[Saved entries]
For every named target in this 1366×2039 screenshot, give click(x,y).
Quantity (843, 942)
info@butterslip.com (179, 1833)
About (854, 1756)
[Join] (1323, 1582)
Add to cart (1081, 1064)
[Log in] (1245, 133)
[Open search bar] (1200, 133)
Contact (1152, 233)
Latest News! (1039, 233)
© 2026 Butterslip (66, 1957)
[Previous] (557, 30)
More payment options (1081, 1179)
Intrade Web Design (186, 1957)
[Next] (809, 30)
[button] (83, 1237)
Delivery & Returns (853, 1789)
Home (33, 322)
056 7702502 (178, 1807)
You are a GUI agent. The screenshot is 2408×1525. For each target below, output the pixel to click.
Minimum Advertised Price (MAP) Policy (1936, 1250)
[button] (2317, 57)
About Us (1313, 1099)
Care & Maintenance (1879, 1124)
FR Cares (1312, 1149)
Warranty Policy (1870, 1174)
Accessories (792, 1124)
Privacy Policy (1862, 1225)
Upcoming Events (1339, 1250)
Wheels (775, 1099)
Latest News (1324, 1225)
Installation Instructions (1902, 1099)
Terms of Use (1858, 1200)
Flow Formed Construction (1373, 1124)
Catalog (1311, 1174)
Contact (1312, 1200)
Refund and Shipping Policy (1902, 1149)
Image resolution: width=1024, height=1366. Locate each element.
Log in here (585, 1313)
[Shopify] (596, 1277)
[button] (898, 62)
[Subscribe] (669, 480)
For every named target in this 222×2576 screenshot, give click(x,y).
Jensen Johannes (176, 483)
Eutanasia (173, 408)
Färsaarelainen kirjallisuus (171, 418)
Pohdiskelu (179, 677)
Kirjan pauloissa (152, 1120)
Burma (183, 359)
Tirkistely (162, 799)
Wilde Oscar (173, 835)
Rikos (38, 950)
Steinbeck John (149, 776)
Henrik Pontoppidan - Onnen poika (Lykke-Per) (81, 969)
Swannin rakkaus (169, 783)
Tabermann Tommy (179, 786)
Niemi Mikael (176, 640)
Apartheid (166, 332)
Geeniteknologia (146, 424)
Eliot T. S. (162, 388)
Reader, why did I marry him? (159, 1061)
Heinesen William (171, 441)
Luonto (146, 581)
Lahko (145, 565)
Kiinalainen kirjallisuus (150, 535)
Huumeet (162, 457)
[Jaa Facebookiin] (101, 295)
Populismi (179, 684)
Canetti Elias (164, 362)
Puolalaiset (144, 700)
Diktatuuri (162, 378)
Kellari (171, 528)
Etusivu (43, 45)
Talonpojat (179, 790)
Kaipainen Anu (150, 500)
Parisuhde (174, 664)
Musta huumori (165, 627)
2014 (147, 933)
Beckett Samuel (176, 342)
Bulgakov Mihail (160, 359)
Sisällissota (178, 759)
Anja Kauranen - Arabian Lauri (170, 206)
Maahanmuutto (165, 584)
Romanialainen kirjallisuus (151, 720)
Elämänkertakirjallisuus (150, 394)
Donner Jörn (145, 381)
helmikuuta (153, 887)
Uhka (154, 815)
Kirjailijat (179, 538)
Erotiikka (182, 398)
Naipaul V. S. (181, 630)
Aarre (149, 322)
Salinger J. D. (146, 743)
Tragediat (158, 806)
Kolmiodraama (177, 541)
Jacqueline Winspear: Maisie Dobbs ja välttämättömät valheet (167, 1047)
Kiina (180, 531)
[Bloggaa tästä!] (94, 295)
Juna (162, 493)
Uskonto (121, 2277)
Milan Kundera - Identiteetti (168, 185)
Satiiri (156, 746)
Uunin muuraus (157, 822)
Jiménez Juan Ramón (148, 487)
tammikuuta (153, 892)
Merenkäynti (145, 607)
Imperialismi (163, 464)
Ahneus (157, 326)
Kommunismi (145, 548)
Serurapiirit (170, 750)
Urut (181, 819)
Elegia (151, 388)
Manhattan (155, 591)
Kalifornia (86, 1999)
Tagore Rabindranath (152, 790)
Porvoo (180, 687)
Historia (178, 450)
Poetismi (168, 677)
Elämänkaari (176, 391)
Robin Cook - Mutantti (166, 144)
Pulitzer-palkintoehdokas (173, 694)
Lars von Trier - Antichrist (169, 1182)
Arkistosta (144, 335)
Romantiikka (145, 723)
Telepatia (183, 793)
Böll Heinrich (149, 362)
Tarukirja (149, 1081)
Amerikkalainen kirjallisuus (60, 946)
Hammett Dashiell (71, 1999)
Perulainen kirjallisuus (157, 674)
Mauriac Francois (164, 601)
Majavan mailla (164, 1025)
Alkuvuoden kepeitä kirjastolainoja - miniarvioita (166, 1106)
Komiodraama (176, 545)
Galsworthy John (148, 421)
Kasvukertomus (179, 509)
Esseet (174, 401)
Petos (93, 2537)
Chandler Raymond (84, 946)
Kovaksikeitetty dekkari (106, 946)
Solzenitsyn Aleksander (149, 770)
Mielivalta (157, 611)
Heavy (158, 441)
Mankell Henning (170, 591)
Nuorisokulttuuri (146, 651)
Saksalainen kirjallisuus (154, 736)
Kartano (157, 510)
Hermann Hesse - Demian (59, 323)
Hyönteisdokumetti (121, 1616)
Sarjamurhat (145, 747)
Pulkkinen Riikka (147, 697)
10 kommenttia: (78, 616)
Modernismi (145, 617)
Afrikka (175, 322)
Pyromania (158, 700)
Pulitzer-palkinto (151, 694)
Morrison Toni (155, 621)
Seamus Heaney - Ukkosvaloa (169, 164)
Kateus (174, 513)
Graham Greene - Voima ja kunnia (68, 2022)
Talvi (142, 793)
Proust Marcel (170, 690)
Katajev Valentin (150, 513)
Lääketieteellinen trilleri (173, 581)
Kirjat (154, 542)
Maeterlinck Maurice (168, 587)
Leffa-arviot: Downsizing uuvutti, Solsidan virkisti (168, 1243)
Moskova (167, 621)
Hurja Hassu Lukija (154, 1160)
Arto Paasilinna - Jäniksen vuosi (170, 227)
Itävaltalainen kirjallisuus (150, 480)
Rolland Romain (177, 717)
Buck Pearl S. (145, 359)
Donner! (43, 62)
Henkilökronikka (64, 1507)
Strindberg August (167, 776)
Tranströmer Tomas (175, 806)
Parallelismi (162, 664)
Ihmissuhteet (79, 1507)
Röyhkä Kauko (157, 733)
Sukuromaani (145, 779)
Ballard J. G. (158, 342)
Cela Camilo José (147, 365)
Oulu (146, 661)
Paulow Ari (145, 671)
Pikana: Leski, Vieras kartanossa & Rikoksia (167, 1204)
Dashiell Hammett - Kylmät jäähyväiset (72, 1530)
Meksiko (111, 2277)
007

[What is required] Only the lines containing "click" are needed; copy each of them from the data.

[Written response]
For every named target in this 1366×2039 screenshot, give click(x,y).
You are a GUI agent. The screenshot is 2408×1525. For each target below, output the pixel to click.
For every named target in this 222×2576 screenshot, give click(x,y).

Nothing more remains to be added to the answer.